Jimmy Kappaz was sitting at the end of his bar with a morose expression on his face, punching numbers into an adding machine. When Cardinal showed him the pictures of Lev and Irena Bastov, he recognized them at once.
“Sure. Exotic couple. Both with huge fur coats. Not my usual customer.”
“Why didn’t you call us?” Cardinal said. “Their pictures have been all over the newspapers.”
Kappaz shrugged. “Who reads the papers?”
“You didn’t hear about a double murder just up the road?” McLeod said. “What are you, retarded?” Cardinal gave him a look, and McLeod corrected himself. “Sorry. Are you developmentally impaired? These people had their heads chopped off.”
“Sure, I heard people talking about it. But I didn’t pay much attention. Like I say, who cares about the news?”
Cardinal asked him if the Bastovs had been with anybody else.
“Sure, yeah. One guy. Nobody I recognized. Guy maybe late fifties. Short hair.”
“Think about it. Can you describe him better than that?”

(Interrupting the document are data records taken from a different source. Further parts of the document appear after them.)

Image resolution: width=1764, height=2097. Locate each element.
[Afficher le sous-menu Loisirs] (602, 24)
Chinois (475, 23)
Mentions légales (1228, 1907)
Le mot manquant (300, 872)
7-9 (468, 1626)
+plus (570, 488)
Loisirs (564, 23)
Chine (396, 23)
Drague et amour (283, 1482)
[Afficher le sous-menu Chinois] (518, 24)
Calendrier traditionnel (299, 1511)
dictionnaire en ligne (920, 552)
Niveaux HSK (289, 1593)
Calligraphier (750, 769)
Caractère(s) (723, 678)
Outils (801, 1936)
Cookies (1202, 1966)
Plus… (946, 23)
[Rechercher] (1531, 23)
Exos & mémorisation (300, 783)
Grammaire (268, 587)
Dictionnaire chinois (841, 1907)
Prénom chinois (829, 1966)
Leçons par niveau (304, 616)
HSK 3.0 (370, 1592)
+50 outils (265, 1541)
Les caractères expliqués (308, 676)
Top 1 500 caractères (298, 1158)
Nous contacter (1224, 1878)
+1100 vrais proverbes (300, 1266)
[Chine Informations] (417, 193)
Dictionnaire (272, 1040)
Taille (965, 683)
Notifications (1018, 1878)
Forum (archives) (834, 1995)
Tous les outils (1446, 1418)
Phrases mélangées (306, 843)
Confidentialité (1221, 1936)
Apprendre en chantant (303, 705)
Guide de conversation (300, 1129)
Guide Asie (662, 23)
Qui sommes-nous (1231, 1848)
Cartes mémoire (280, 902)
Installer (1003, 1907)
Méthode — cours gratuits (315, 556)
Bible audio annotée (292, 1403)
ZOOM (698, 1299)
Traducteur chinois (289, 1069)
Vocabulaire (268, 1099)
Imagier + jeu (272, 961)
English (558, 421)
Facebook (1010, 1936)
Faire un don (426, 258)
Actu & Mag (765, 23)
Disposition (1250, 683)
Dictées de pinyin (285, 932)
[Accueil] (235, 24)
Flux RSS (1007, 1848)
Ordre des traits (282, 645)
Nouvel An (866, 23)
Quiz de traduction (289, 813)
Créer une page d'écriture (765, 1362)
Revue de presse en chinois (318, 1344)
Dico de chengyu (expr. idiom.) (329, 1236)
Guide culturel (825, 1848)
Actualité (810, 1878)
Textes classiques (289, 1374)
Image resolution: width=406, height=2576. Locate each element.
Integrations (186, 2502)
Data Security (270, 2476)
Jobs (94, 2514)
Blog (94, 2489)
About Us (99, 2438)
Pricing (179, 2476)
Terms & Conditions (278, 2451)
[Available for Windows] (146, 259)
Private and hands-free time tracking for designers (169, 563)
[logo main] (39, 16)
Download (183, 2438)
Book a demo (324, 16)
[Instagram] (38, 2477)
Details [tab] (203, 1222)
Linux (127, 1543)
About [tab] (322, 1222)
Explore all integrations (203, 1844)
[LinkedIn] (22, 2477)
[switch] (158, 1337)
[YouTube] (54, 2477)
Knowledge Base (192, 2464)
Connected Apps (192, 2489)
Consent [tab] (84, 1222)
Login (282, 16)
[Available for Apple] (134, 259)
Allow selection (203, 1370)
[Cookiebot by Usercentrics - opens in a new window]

“Not really. I was crazy busy.”
“Did they meet him here, or did they arrive with him?”
Kappaz shrugged and shook his head. “Don’t know. They were sitting far end of the bar, I was down this end, making a million drinks for the waiters.”
“Did they look like they were friends, the three of them?”
“No. The couple left, and the other guy, he looked pissed off.”
“Short hair. Late fifties. What else?”